---------- INPUT DATA

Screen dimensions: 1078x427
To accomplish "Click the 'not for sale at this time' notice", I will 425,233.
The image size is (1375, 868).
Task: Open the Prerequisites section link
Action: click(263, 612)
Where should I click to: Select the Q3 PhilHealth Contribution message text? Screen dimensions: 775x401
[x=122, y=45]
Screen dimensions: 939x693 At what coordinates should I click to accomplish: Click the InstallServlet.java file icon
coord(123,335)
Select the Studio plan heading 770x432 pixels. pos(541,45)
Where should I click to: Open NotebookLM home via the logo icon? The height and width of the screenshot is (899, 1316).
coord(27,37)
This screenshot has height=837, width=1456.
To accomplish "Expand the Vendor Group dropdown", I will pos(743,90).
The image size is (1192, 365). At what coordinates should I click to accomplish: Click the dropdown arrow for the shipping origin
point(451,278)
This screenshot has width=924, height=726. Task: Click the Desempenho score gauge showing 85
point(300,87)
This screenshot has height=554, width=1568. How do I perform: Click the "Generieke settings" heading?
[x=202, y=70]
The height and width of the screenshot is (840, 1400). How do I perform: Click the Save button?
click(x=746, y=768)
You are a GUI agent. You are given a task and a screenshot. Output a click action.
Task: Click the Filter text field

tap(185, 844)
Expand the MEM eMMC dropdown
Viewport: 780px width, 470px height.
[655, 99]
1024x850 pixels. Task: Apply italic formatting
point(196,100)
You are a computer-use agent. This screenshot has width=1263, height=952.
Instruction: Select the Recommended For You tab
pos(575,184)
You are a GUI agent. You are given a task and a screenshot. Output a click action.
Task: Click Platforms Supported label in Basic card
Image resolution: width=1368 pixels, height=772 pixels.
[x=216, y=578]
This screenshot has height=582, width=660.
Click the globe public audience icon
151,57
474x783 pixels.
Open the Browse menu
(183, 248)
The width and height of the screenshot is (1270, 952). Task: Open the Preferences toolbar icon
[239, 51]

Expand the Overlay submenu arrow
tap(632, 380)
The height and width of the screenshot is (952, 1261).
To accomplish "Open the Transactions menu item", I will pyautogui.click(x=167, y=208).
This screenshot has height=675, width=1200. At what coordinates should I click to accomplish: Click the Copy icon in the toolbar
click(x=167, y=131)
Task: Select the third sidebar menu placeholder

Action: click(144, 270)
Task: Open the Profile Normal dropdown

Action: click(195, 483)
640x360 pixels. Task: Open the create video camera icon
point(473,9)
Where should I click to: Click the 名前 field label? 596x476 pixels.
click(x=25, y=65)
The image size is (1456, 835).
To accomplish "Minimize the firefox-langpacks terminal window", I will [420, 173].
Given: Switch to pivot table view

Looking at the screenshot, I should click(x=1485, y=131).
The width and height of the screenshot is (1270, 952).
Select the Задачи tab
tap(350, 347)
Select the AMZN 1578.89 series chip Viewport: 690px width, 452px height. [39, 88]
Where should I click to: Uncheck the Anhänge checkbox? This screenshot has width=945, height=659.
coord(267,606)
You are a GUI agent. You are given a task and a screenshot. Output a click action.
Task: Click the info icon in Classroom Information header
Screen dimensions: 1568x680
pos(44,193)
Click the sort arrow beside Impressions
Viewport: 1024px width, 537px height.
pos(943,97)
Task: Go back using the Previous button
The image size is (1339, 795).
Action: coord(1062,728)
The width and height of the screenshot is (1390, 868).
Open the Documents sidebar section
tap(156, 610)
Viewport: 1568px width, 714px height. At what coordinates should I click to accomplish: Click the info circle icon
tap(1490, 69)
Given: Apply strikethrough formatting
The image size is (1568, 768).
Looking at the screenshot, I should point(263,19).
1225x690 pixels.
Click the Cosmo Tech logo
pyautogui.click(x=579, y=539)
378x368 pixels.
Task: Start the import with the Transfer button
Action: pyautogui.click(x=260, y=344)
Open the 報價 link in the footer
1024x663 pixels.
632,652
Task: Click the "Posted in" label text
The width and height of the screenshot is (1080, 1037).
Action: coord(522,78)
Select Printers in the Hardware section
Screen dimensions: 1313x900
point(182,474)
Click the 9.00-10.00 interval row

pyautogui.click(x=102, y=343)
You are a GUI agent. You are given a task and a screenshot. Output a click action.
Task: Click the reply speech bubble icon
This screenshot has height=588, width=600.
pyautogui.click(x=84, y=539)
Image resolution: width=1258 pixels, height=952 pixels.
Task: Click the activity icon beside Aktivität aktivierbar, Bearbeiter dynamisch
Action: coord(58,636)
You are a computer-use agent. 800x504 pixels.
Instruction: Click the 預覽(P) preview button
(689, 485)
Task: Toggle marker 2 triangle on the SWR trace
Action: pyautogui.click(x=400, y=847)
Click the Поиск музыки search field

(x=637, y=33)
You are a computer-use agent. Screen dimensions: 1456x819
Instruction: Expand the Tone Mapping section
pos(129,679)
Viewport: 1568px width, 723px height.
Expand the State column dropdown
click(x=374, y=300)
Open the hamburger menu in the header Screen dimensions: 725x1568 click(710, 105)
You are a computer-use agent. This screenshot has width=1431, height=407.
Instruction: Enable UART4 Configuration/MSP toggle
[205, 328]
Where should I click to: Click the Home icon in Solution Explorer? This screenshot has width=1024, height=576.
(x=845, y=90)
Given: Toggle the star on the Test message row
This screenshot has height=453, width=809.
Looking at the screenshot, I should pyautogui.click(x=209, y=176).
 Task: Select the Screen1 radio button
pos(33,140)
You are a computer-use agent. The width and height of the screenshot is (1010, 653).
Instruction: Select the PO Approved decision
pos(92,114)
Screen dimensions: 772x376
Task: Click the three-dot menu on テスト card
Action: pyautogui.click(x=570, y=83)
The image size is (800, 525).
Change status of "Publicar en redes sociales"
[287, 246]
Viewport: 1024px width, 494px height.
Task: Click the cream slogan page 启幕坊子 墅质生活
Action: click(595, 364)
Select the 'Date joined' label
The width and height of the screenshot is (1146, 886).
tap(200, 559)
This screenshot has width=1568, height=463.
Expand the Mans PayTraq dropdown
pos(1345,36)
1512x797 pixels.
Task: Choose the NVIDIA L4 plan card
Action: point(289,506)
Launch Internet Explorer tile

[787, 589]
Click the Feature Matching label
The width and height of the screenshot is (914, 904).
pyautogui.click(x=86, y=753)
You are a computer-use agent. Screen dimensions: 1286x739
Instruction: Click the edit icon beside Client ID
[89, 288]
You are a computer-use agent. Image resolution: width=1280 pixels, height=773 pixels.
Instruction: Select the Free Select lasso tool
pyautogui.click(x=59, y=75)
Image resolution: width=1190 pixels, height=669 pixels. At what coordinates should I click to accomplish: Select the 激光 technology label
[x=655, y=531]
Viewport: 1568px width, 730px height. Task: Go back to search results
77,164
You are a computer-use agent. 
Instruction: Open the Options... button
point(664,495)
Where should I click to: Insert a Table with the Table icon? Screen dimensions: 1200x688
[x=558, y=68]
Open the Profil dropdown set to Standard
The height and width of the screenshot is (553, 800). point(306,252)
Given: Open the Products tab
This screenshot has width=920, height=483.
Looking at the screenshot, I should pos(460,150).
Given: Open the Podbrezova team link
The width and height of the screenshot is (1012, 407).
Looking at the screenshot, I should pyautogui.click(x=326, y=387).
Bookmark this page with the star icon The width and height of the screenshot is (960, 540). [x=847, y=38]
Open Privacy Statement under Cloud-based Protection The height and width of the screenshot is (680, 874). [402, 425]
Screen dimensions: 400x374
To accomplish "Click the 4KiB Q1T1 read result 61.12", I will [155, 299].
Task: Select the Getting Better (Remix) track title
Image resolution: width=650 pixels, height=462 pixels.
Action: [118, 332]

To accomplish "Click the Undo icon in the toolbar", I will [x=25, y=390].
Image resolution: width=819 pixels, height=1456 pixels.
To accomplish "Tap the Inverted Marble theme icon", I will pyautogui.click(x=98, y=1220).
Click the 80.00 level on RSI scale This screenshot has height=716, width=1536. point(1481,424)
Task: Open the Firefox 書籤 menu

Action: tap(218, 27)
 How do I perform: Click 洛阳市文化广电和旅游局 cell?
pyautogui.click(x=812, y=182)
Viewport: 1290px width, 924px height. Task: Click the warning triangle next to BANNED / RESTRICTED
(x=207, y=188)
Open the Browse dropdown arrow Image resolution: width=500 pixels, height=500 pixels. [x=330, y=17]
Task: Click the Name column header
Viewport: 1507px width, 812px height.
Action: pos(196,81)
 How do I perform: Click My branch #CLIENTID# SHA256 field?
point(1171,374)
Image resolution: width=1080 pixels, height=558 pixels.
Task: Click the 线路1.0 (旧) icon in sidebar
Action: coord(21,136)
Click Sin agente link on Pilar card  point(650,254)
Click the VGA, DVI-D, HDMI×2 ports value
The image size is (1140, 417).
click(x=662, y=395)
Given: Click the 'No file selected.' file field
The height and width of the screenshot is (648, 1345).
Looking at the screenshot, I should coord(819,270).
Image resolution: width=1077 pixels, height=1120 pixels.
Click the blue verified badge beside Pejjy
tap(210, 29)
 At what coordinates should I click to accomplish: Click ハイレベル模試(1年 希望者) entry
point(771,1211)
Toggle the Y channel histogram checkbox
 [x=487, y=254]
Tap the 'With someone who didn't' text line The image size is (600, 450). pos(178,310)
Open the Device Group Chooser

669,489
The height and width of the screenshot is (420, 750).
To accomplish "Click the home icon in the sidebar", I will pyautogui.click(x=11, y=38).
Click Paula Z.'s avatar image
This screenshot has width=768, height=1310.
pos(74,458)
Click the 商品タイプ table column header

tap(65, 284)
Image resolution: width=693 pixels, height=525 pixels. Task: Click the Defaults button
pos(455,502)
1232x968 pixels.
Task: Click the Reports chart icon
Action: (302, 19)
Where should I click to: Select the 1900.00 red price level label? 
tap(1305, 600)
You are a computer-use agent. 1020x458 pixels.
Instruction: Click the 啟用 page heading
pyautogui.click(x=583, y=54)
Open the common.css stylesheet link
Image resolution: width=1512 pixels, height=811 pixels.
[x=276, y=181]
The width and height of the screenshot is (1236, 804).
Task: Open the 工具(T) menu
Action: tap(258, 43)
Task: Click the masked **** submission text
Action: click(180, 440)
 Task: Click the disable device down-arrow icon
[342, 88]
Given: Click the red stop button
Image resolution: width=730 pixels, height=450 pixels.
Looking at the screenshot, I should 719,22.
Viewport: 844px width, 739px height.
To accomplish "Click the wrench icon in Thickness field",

--------------------

▶ TASK INSTRUCTIONS
Copy the lines above exactly, beginning at the line that has "Image resolution: width=1190" and stopping after the line that has "Given: Open the Podbrezova team link", and omit the rest.

▶ SOLUTION TO THIS EXERCISE
Image resolution: width=1190 pixels, height=669 pixels. At what coordinates should I click to accomplish: Select the 激光 technology label
[x=655, y=531]
Viewport: 1568px width, 730px height. Task: Go back to search results
77,164
You are a computer-use agent. 
Instruction: Open the Options... button
point(664,495)
Where should I click to: Insert a Table with the Table icon? Screen dimensions: 1200x688
[x=558, y=68]
Open the Profil dropdown set to Standard
The height and width of the screenshot is (553, 800). point(306,252)
Given: Open the Products tab
This screenshot has width=920, height=483.
Looking at the screenshot, I should pos(460,150).
Given: Open the Podbrezova team link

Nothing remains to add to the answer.